Work instruction: Retype each record exactly, please. Skip none.

*** Source data ***

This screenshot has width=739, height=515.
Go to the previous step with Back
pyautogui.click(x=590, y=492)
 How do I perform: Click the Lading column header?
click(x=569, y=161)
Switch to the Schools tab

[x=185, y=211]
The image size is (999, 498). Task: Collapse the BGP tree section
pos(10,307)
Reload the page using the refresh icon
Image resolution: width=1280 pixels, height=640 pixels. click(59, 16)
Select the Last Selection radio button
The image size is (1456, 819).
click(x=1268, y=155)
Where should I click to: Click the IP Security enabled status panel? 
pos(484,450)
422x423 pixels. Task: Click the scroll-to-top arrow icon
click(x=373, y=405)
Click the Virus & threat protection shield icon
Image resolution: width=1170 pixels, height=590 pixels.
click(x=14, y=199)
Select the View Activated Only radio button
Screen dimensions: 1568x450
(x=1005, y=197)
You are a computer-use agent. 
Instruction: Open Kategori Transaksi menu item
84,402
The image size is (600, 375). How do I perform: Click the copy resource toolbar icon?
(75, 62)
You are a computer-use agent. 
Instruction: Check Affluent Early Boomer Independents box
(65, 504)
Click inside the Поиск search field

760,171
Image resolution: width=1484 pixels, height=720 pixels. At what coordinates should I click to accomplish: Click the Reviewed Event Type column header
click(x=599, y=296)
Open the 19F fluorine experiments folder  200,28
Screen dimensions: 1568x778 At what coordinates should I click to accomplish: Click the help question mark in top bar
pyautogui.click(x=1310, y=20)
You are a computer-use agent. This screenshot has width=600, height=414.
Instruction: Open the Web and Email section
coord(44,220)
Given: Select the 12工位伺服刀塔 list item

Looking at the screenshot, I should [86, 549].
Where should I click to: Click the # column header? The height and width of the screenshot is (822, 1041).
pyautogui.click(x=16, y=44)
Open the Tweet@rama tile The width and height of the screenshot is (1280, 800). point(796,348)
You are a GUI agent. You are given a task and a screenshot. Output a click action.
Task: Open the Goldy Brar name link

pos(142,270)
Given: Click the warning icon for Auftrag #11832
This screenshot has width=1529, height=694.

*** End of Source data ***

Expected answer:
This screenshot has width=739, height=515.
Go to the previous step with Back
pyautogui.click(x=590, y=492)
 How do I perform: Click the Lading column header?
click(x=569, y=161)
Switch to the Schools tab

[x=185, y=211]
The image size is (999, 498). Task: Collapse the BGP tree section
pos(10,307)
Reload the page using the refresh icon
Image resolution: width=1280 pixels, height=640 pixels. click(59, 16)
Select the Last Selection radio button
The image size is (1456, 819).
click(x=1268, y=155)
Where should I click to: Click the IP Security enabled status panel? 
pos(484,450)
422x423 pixels. Task: Click the scroll-to-top arrow icon
click(x=373, y=405)
Click the Virus & threat protection shield icon
Image resolution: width=1170 pixels, height=590 pixels.
click(x=14, y=199)
Select the View Activated Only radio button
Screen dimensions: 1568x450
(x=1005, y=197)
You are a computer-use agent. 
Instruction: Open Kategori Transaksi menu item
84,402
The image size is (600, 375). How do I perform: Click the copy resource toolbar icon?
(75, 62)
You are a computer-use agent. 
Instruction: Check Affluent Early Boomer Independents box
(65, 504)
Click inside the Поиск search field

760,171
Image resolution: width=1484 pixels, height=720 pixels. At what coordinates should I click to accomplish: Click the Reviewed Event Type column header
click(x=599, y=296)
Open the 19F fluorine experiments folder  200,28
Screen dimensions: 1568x778 At what coordinates should I click to accomplish: Click the help question mark in top bar
pyautogui.click(x=1310, y=20)
You are a computer-use agent. This screenshot has width=600, height=414.
Instruction: Open the Web and Email section
coord(44,220)
Given: Select the 12工位伺服刀塔 list item

Looking at the screenshot, I should [86, 549].
Where should I click to: Click the # column header? The height and width of the screenshot is (822, 1041).
pyautogui.click(x=16, y=44)
Open the Tweet@rama tile The width and height of the screenshot is (1280, 800). point(796,348)
You are a GUI agent. You are given a task and a screenshot. Output a click action.
Task: Open the Goldy Brar name link

pos(142,270)
Given: Click the warning icon for Auftrag #11832
This screenshot has width=1529, height=694.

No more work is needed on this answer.